■ **DATA UNDER STUDY**:
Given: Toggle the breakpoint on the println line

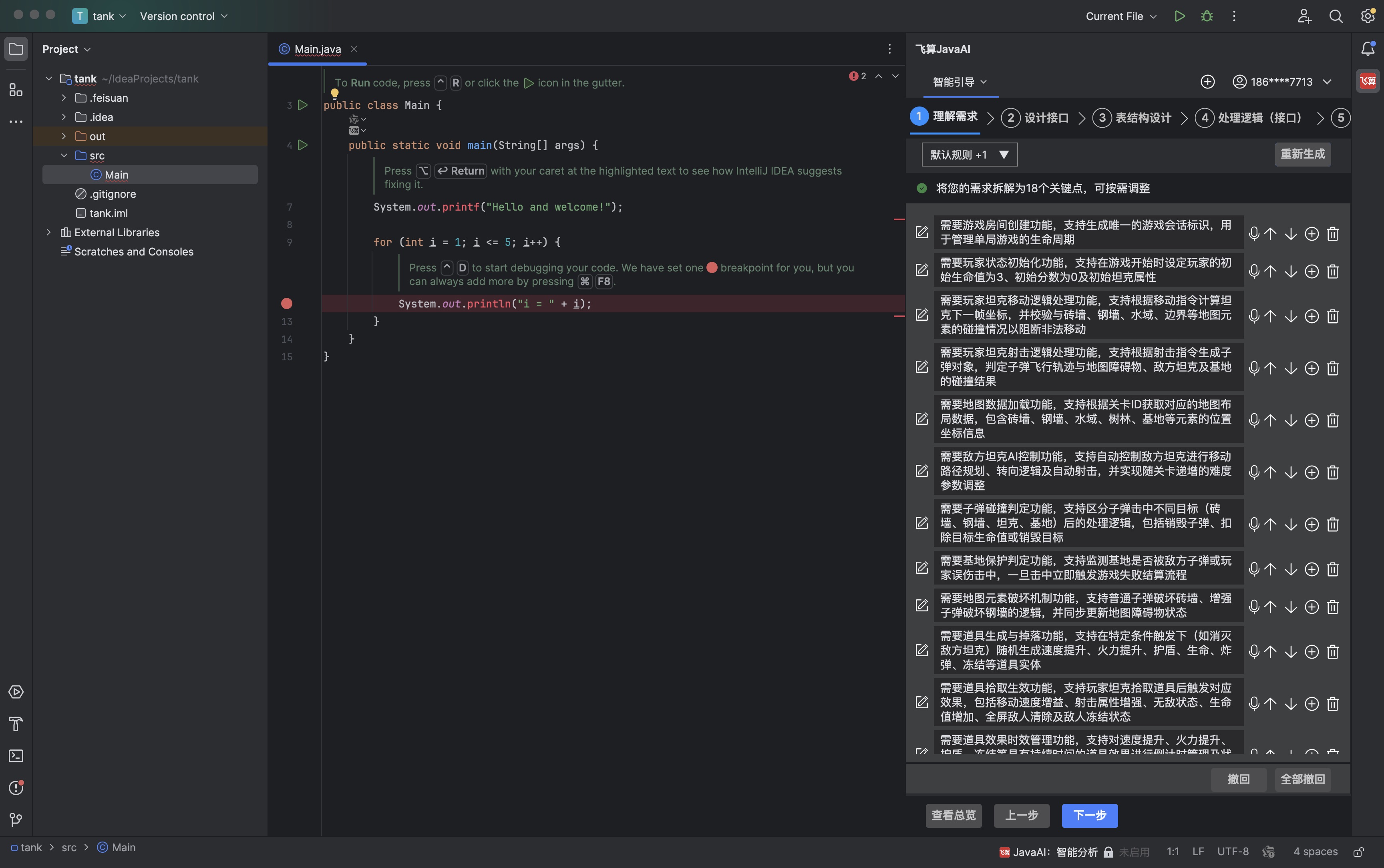Looking at the screenshot, I should pyautogui.click(x=286, y=304).
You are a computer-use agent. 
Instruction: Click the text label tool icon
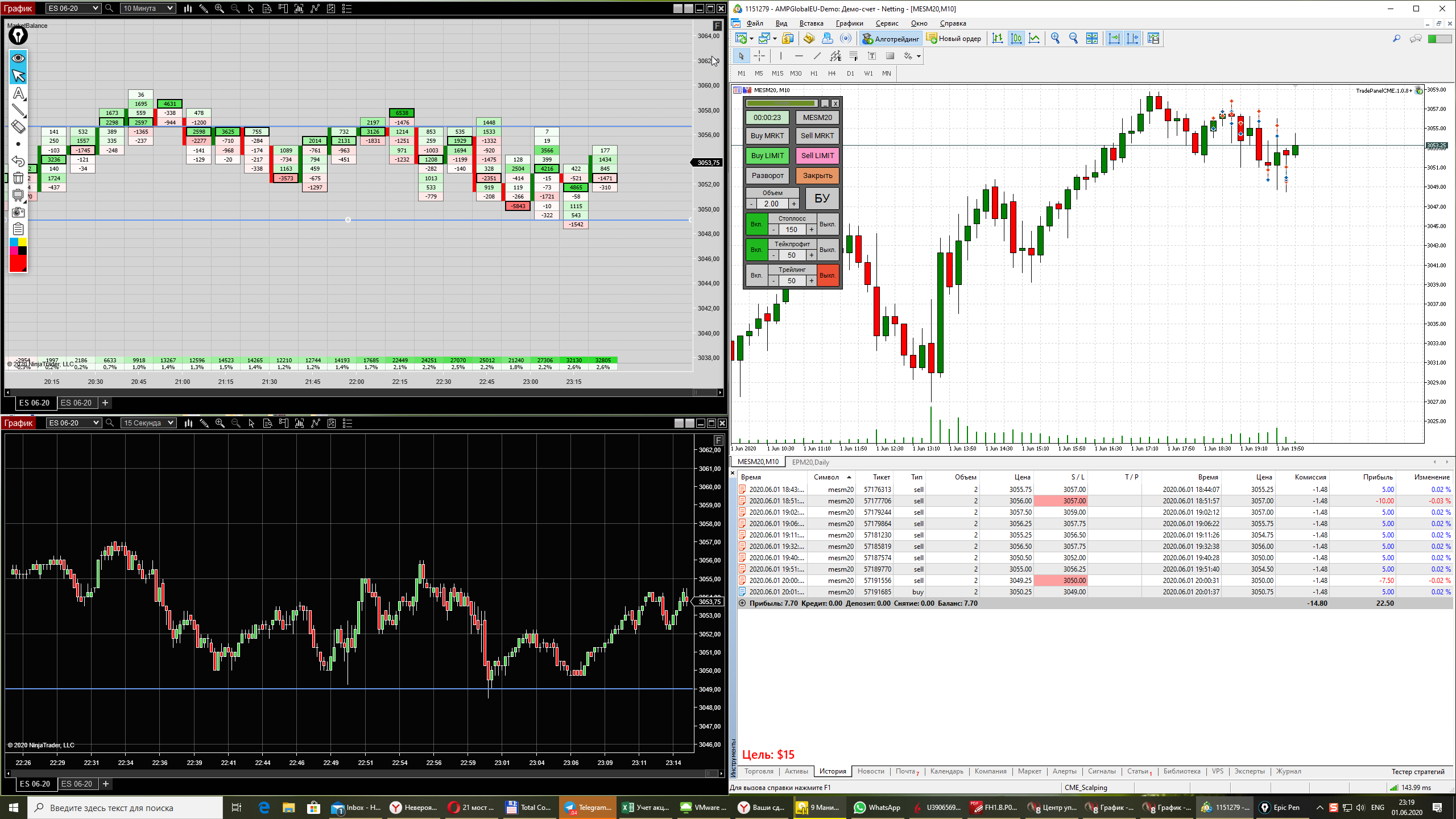pos(872,56)
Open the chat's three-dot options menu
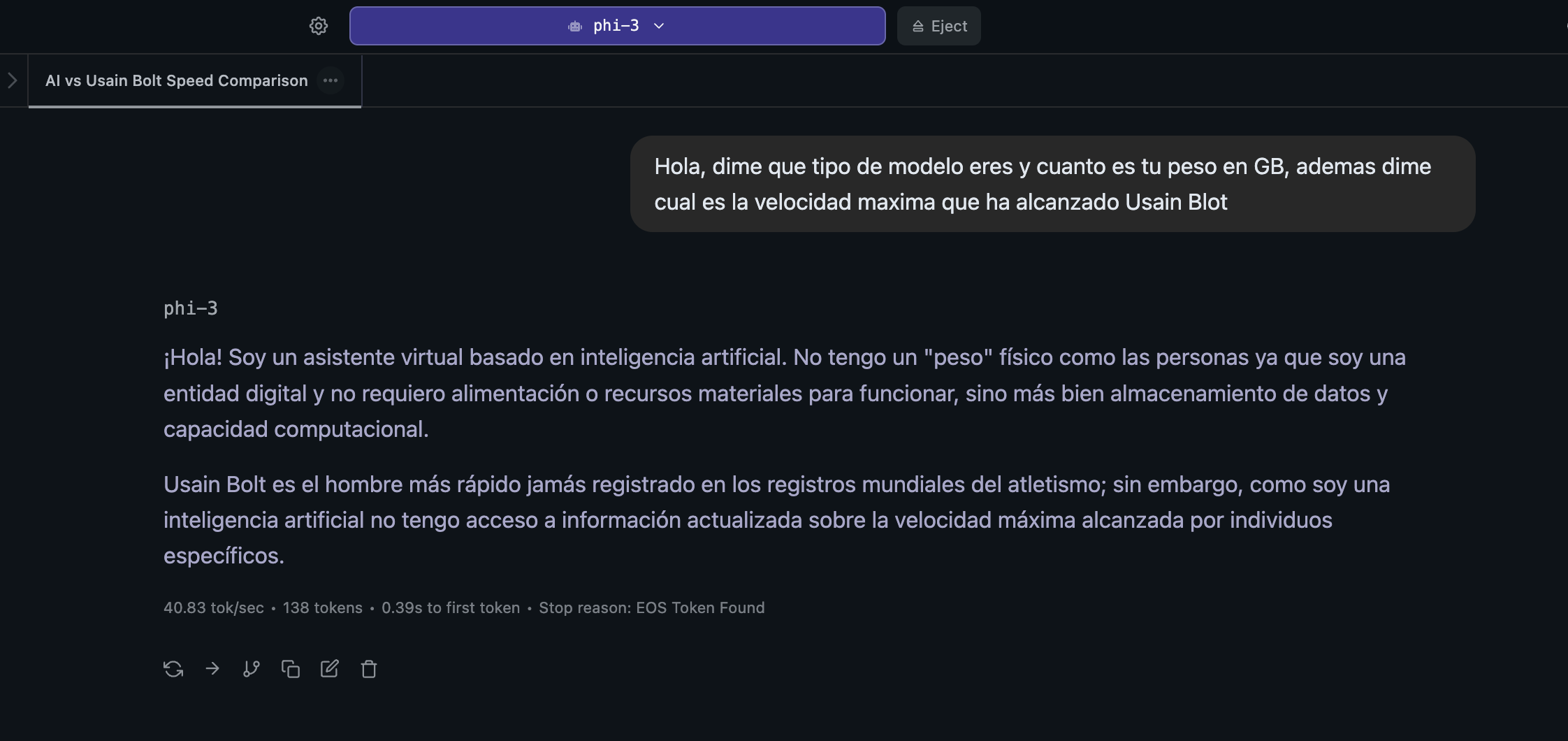Screen dimensions: 1568x741 pyautogui.click(x=330, y=80)
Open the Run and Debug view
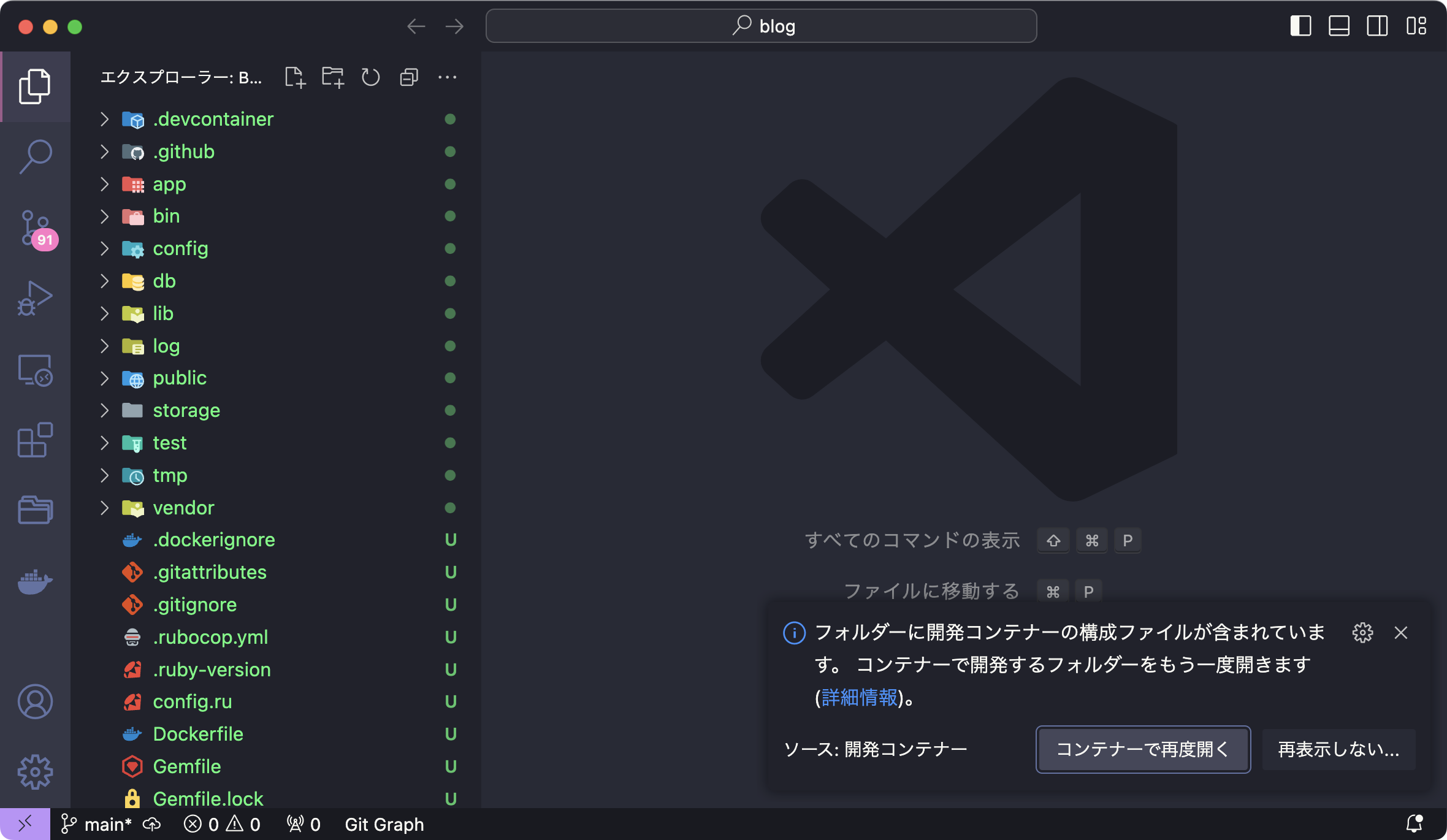This screenshot has height=840, width=1447. tap(36, 299)
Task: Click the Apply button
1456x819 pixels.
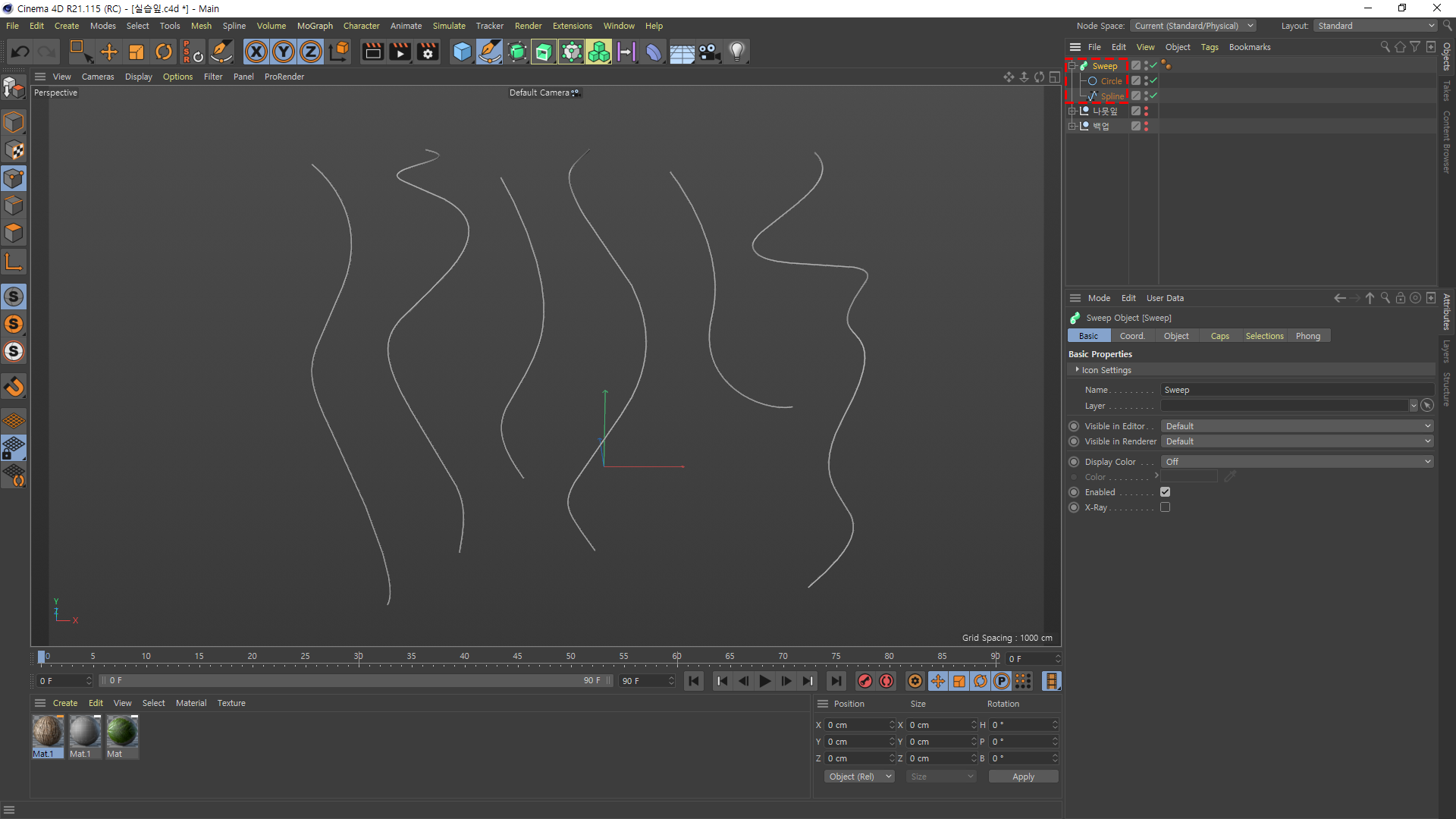Action: coord(1023,777)
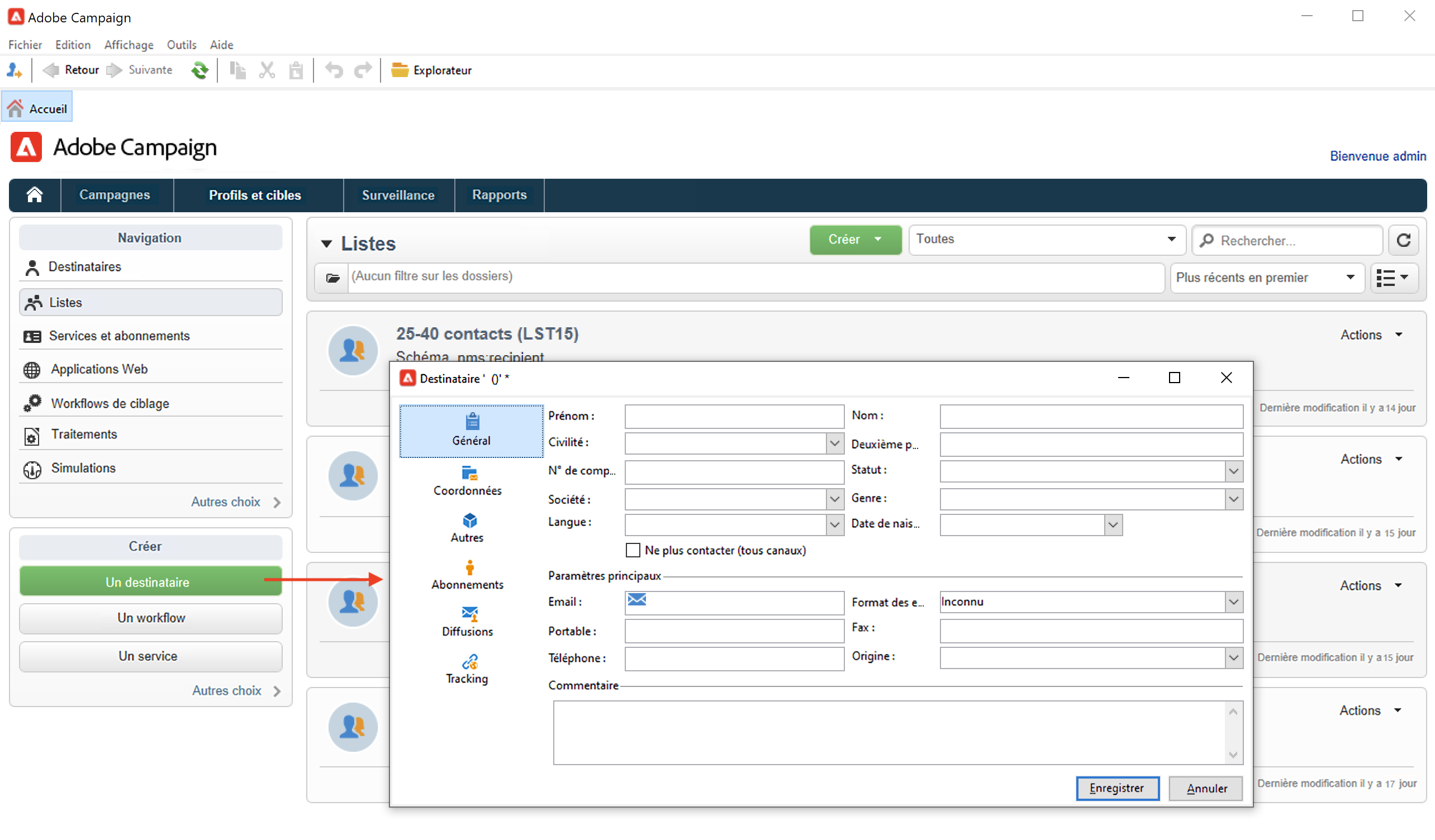Click the reload button beside search field
Screen dimensions: 1435x840
tap(1403, 240)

■ **WHAT IS NEEDED**: Only the lines from the first line of the entries through the line containing "Task: Click the Apply button" should be output, exactly as they are, without pictures.

■ **WORKED SOLUTION**:
Given: Toggle the breakpoint on the println line

Looking at the screenshot, I should pyautogui.click(x=286, y=304).
You are a computer-use agent. 
Instruction: Click the text label tool icon
pos(872,56)
Open the chat's three-dot options menu
Screen dimensions: 1568x741 pyautogui.click(x=330, y=80)
Open the Run and Debug view
This screenshot has height=840, width=1447. tap(36, 299)
Task: Click the Apply button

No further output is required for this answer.